Wednesday, September 21, 2011

Guardian: "the true loss of permanent ice in Greenland from 1999-2011 is about 0.1%"

Times Atlas ice error was a lesson in how scientists should mobilise | Environment | guardian.co.uk
Meanwhile, scientists from across the world continued the exchange of emails via the cryolist. Ted Scambos, a senior scientist at the National Snow and Ice Data Centre, said: "I'm worried that the importance of the changes that are going on will be lost on the public, because the true value of what the ice sheet has lost compared to this 15% number sounds very small."

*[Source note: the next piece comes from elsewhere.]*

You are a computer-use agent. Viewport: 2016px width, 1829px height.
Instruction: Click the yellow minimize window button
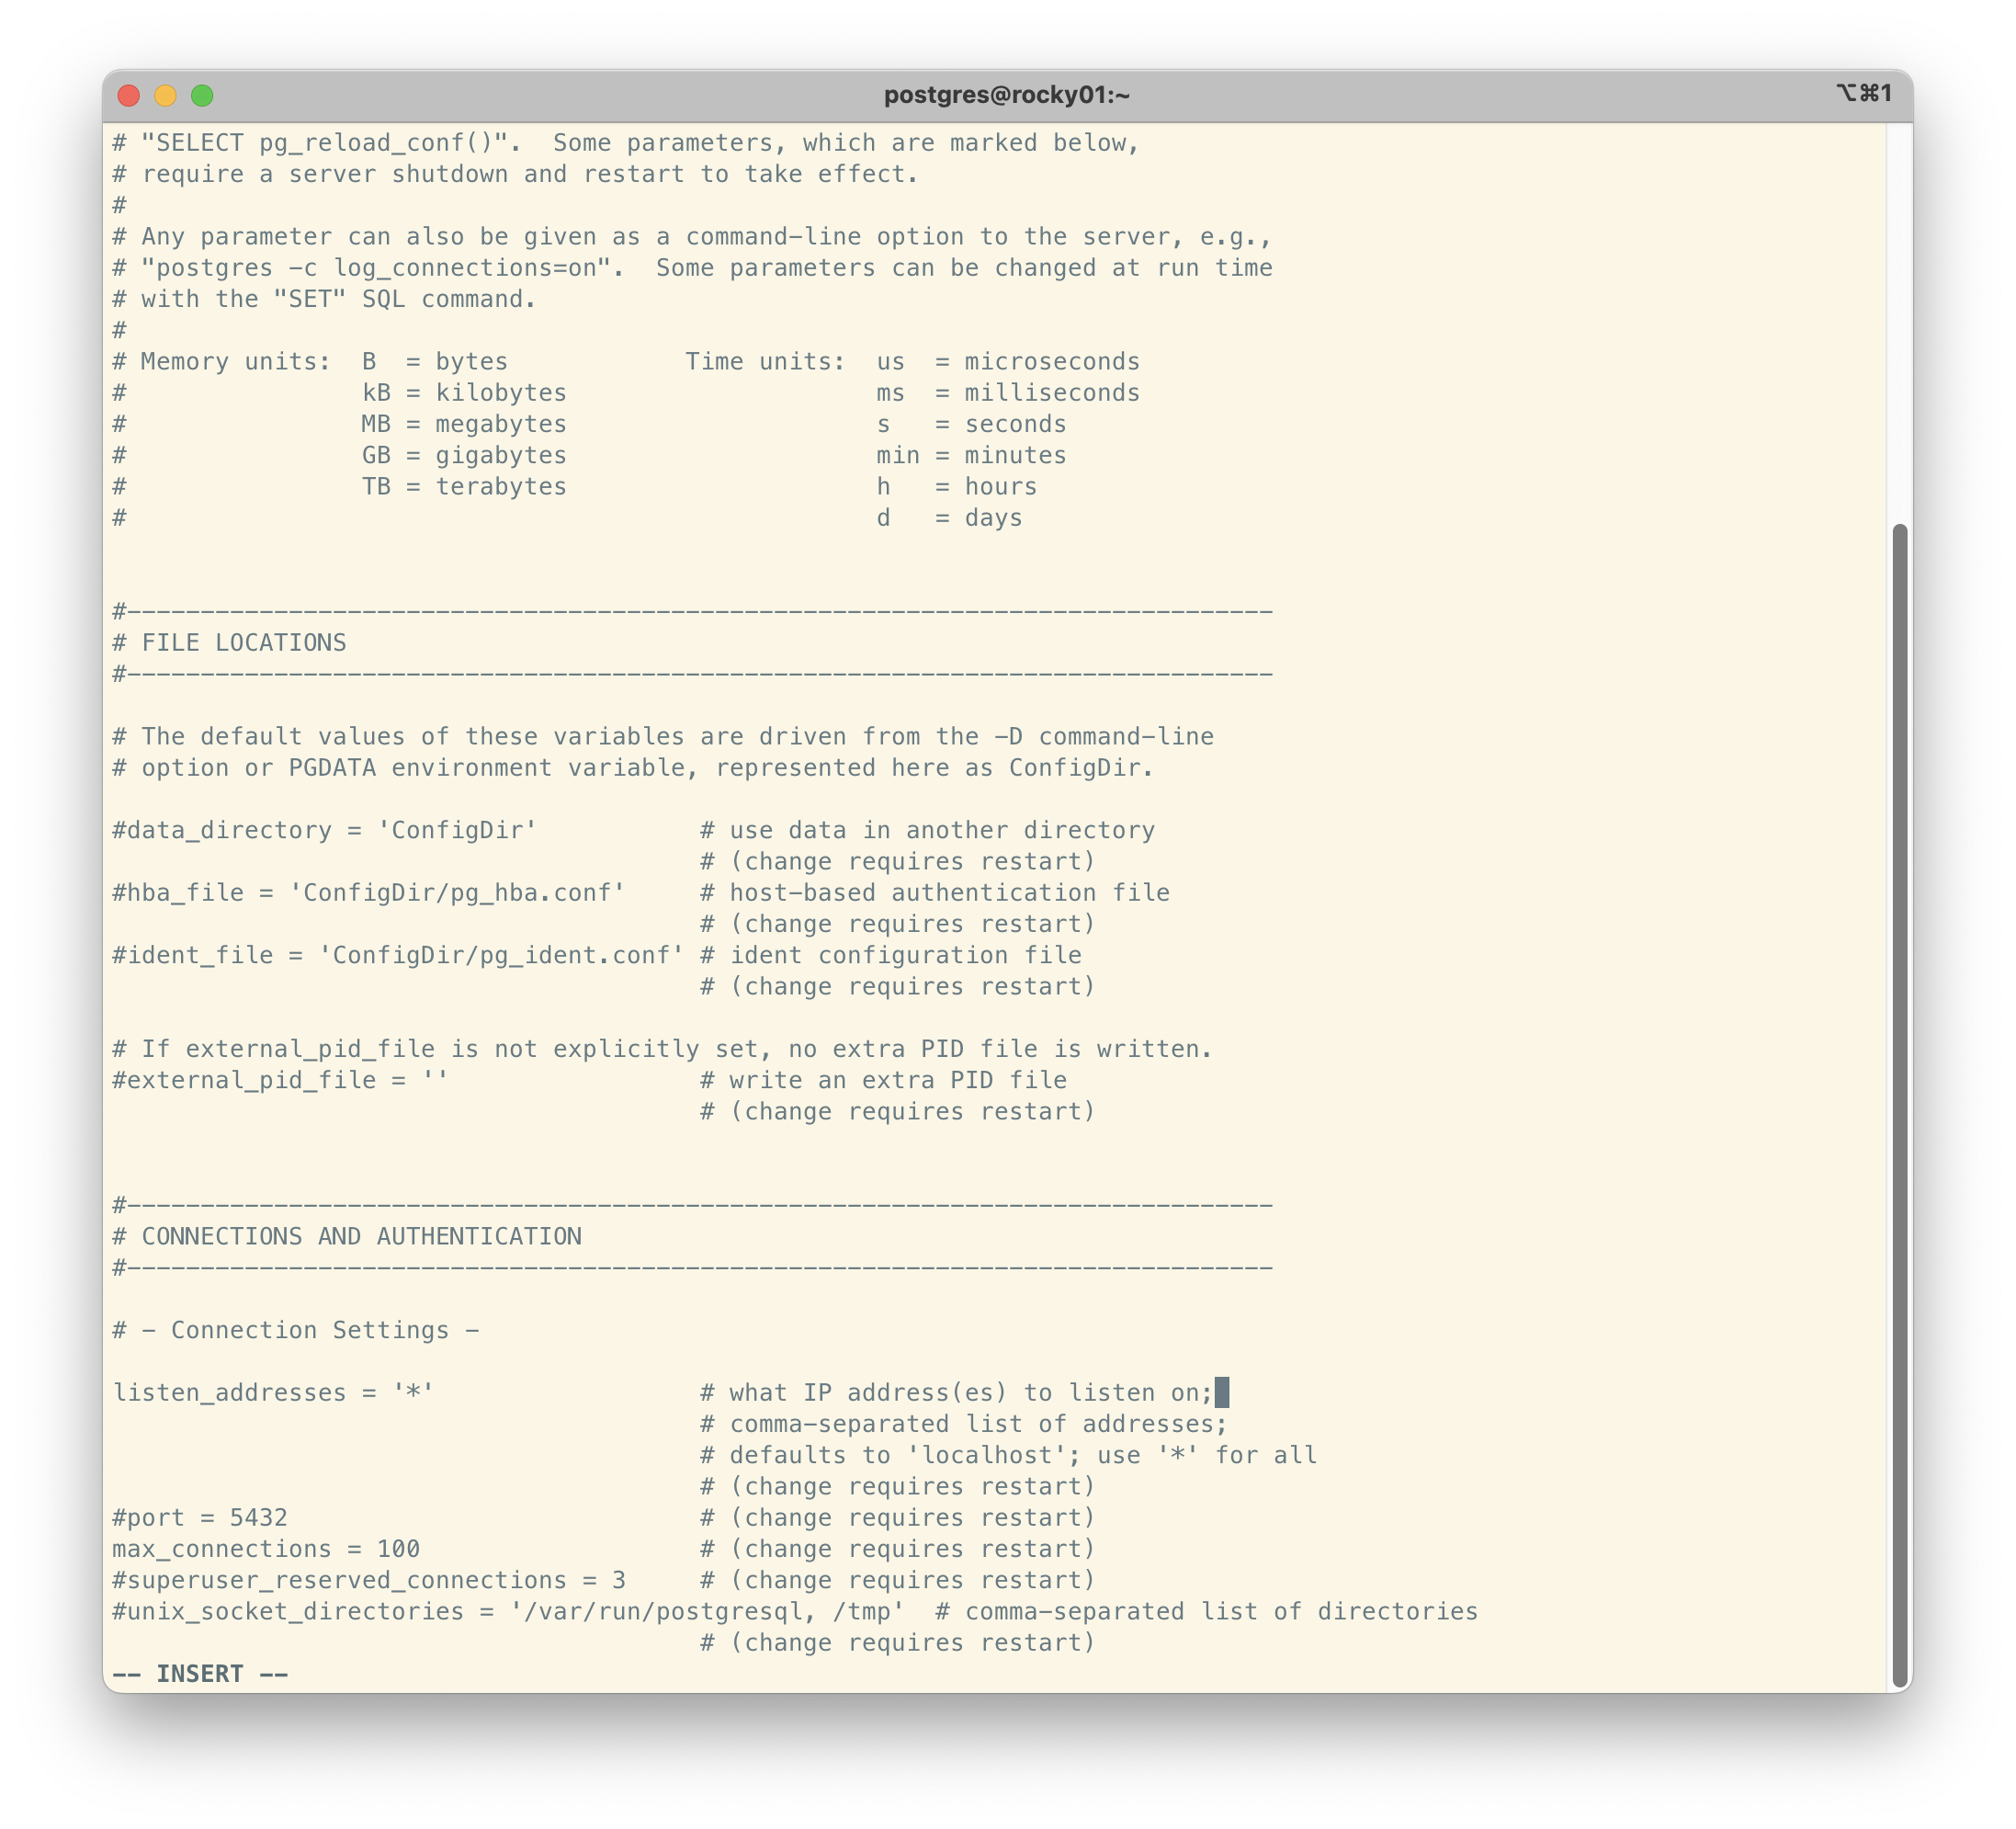tap(166, 95)
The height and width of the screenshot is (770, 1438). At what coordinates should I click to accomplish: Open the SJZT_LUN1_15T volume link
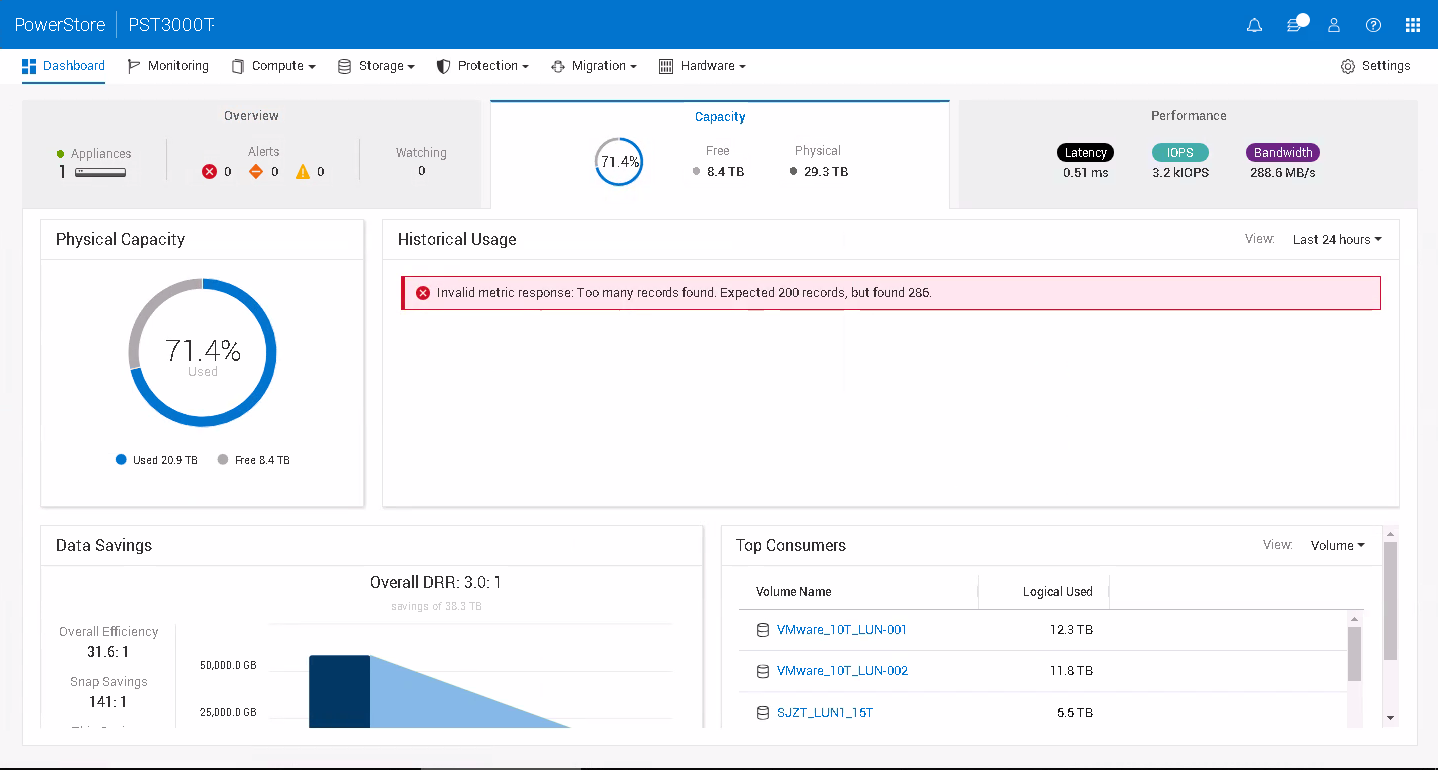coord(824,713)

And he is right, because the true loss of permanent ice in Greenland from 1999-2011 is about 0.1%. This sounds miniscule. Why worry?

2 comments:

Beowulf said...

Help! I am a bit lost in the ozone!
I read that natural processes produce and recycle about 800 gigatonnes of CO2 each year. Human activity contributes about 4% or about 35 gigatonnes. A gigatonne is 10**15 KG?
7 billion people on earth. Works out to about 5x10**6 KG CO2 for each of us? (per year). That is a lot! My high estimate (for just me) is 100 KG per day or 4x10**4 KG per year. Are they suggesting that I am producing 100 times as much CO2? My real estimte is I product less that half that at around 30-50 KG CO2. Just breathing I produce about 1 KG CO2 per day.

Anonymous said...

A gigatonne is 10**12 KG. One thousand times smaller that you think!